#### ACTIVITY:
Copy exactly the lines of the data below that run from the line holding "Open RSS購読 menu item" through the line holding "Given: Open the 中国学术期刊数据库 link", both ends included.

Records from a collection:

+++++

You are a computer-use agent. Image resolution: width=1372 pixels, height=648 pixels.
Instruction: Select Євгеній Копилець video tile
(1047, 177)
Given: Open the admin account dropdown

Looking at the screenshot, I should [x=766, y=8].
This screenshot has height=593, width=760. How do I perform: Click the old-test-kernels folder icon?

+++++

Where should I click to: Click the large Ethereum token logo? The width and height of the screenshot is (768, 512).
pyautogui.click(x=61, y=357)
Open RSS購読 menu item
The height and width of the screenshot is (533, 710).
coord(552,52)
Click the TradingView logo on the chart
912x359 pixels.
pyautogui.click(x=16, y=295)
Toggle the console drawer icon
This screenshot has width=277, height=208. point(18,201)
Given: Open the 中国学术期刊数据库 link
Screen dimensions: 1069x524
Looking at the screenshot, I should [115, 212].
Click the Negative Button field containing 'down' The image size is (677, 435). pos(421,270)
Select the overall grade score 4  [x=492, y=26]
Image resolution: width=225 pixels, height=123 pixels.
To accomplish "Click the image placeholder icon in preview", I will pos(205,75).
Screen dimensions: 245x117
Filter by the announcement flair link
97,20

+++++

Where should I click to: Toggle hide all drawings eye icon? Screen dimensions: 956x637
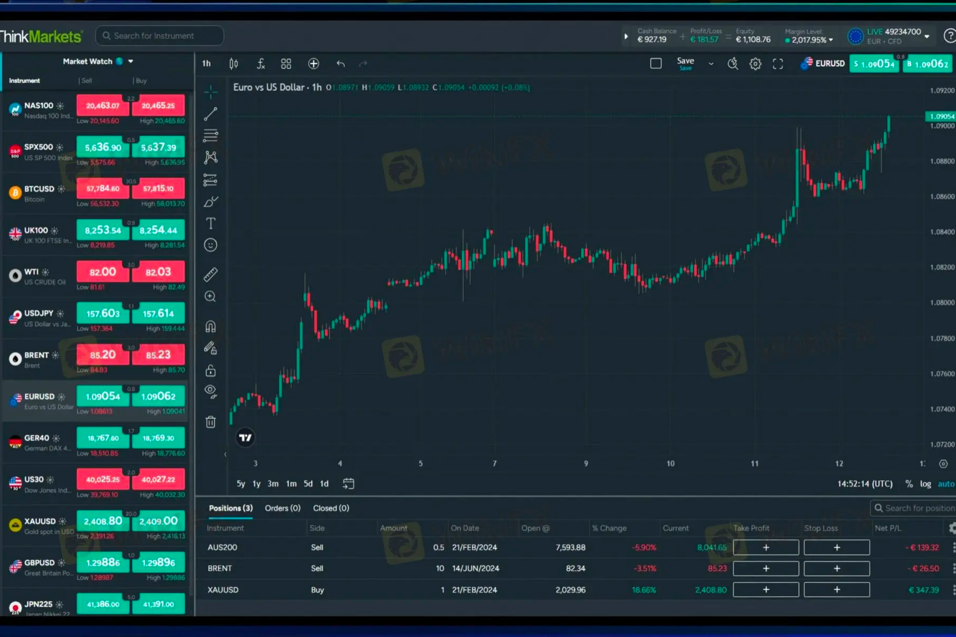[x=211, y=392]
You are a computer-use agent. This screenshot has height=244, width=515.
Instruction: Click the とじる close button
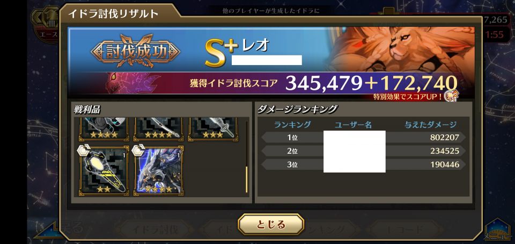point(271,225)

+++++

#### TASK RESPONSE:
Open RSS購読 menu item
The height and width of the screenshot is (533, 710).
coord(552,52)
Click the TradingView logo on the chart
912x359 pixels.
pyautogui.click(x=16, y=295)
Toggle the console drawer icon
This screenshot has width=277, height=208. point(18,201)
Given: Open the 中国学术期刊数据库 link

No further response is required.